Del débil mandato de Carlos IV la consecuencia fue más grave y causa originaria de la ruptura futura del monopolio en beneficio final de Inglaterra y de Francia y de la generalización foránea de la cría: la respuesta generosa y presuntamente rentable políticamente a una solicitud de Guillermo V, “estatuder” de Holanda, en unos momentos en que ambos monarcas trataban de eximirse de la influencia revolucionaria francesa, consistió en la entrega de dos carneros y cuatro ovejas selectos, de la Cabaña Real. Los descendientes de estos animales, enviados a la colonia de El Cabo, ya que no parecían poder prosperar en el clima holandés, serían los primeros merinos en salir de Europa. Caerían en manos británicas junto con toda la Colonia a partir de 1795 y otro territorio inglés acabaría siendo el mayor beneficiario: Australia, que se convertiría en la superpotencia lanera que es hoy en día.
Pero fue ese mismo año nefasto de 1795 en el que Carlos IV se veía obligado a firmar la paz con la República Francesa que ya había conquistado parte de las Vascongadas y de Cataluña. En las esperanzas del rey español estaba la liberación de los hijos de los reyes decapitados: el delfín Luis y su hermana María Teresa. Sólo ésta conseguiría su propósito, pero las condiciones del tratado de Basilea de ese verano, por las que los franceses devolvieron el territorio español ocupado parecieron tan buenas, que su artífice, el pacense Manuel Godoy, recibió el título insólito de Príncipe de la Paz. Una cláusula secreta, cuya publicidad hubiera empañado su gloria especificaba, sin embargo, que durante cinco años, la República podía adquirir mil ovejas y cien carneros merinos anuales. Se cumplía así la larga expectativa de los ganaderos franceses. Cualquier otra concesión anterior palidece ante semejante sangría a nuestra cabaña, pero el traslado masivo a Francia, ordenado por Napoleón en 1808, y con destino a las granjas imperiales, la superaría con creces.

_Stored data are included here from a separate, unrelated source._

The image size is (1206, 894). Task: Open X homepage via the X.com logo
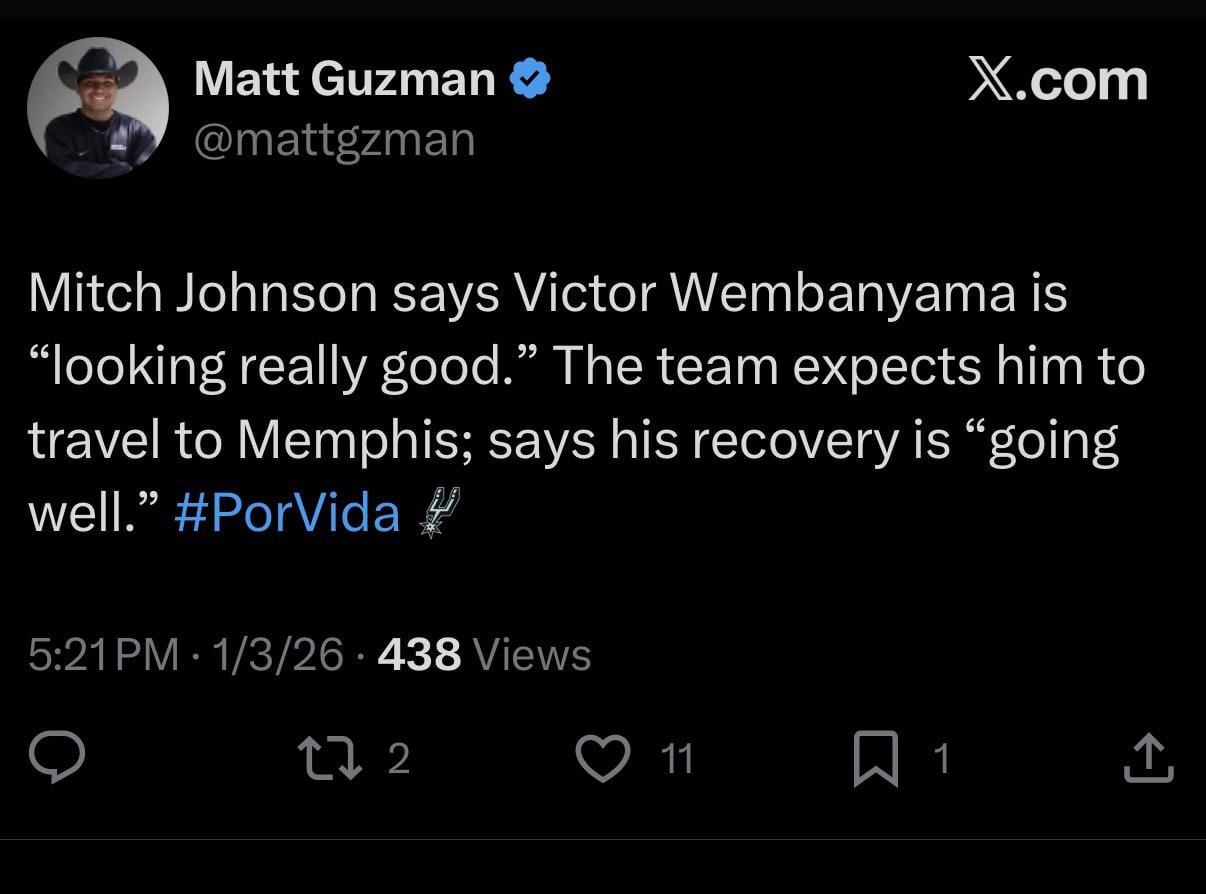(1059, 80)
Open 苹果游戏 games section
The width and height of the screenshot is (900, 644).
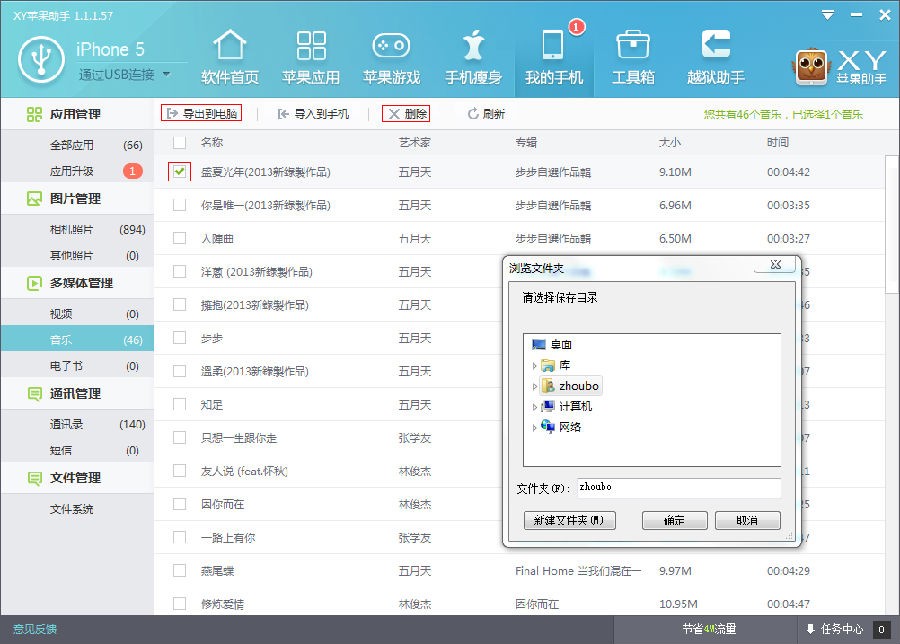click(x=391, y=56)

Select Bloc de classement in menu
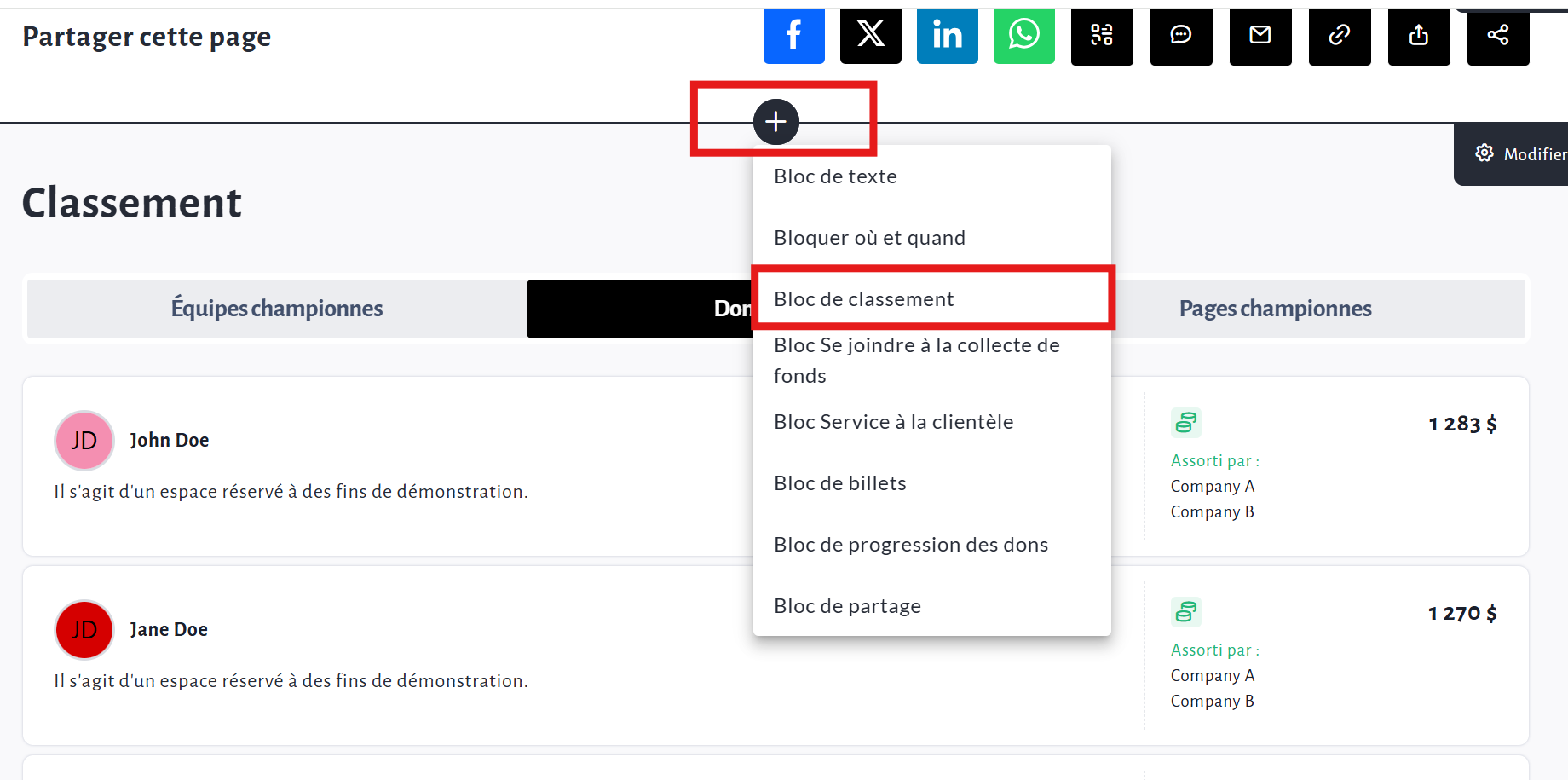tap(863, 299)
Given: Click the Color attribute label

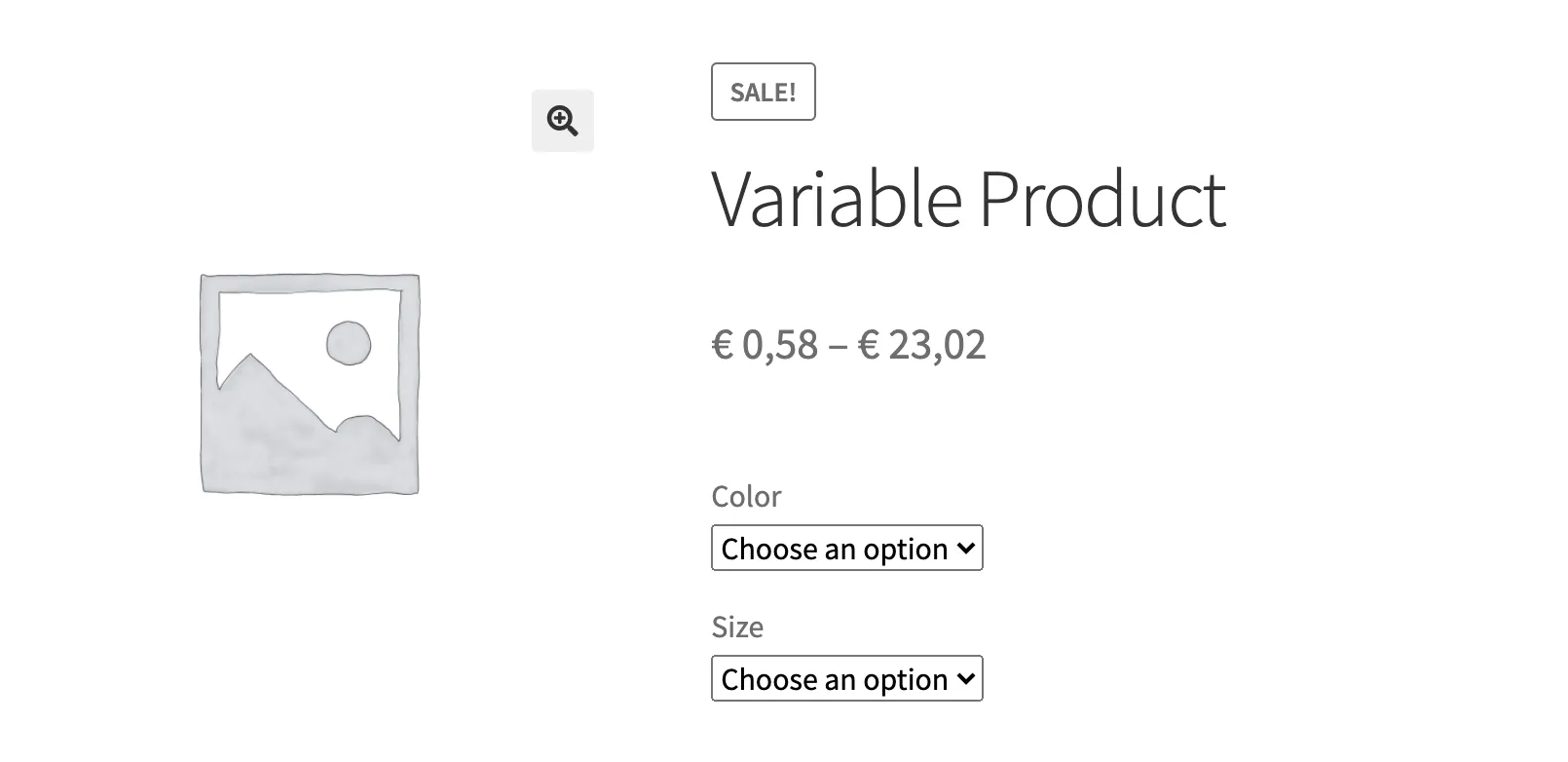Looking at the screenshot, I should pos(746,497).
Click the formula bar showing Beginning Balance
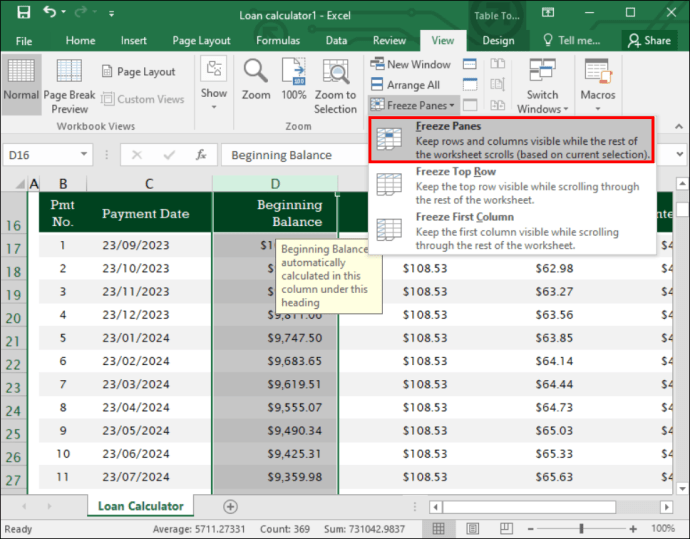The height and width of the screenshot is (539, 690). coord(294,155)
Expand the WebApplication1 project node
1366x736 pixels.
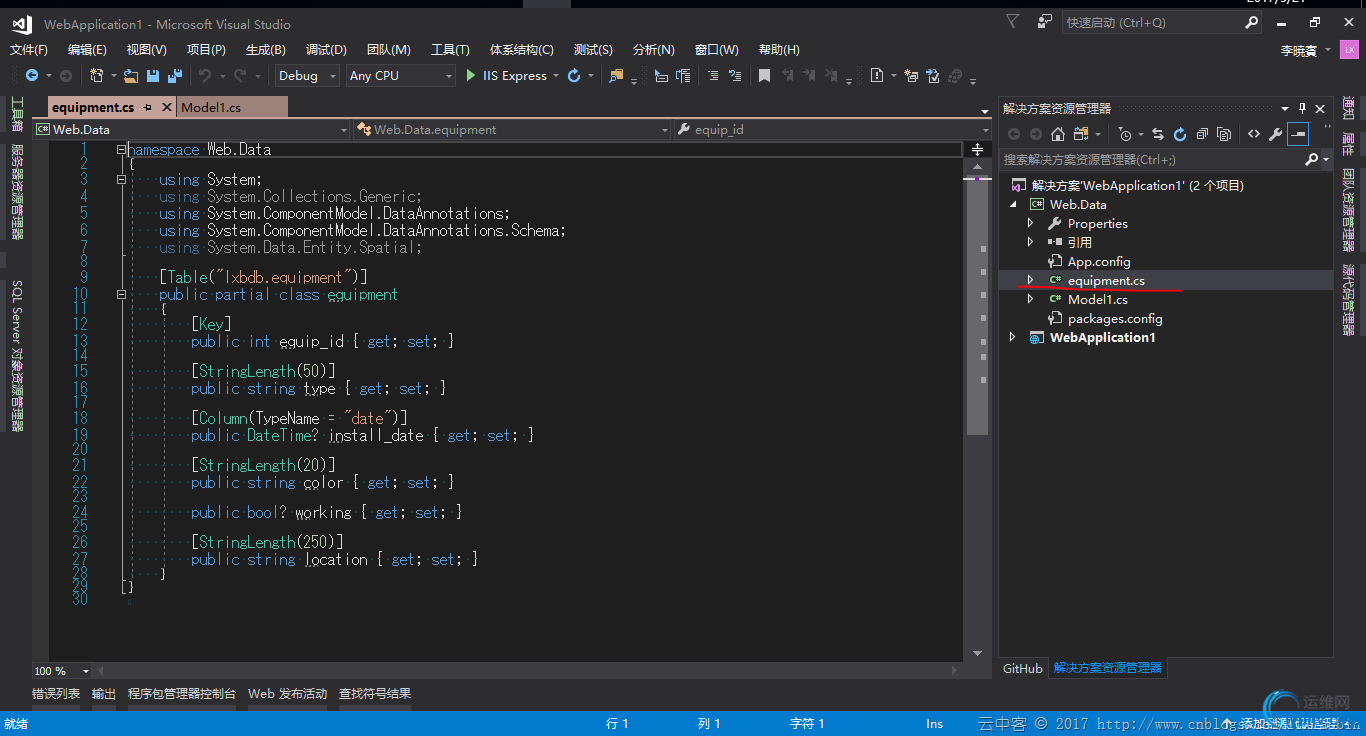(1012, 338)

La Guerra de la Independencia supuso la liquidación de restos cuando ya la trashumancia estaba herida de muerte y la Mesta suprimida como reliquia del Antiguo Régimen, impropia de la modernidad. Al duque de Wellington se regalaron títulos y “goyas” y al gobierno inglés –el gran enemigo comercial de siempre- la Junta de Defensa, no sabiendo cómo agradecer su ayuda militar se entregaban rebaños enteros, porque no quedaba nada más que enajenar.
Triste final para un pasado pecuario que se inserta como un eslabón más de la gran cadena de nuestra historia que, como toda gran nación, está llena de glorias y de penas.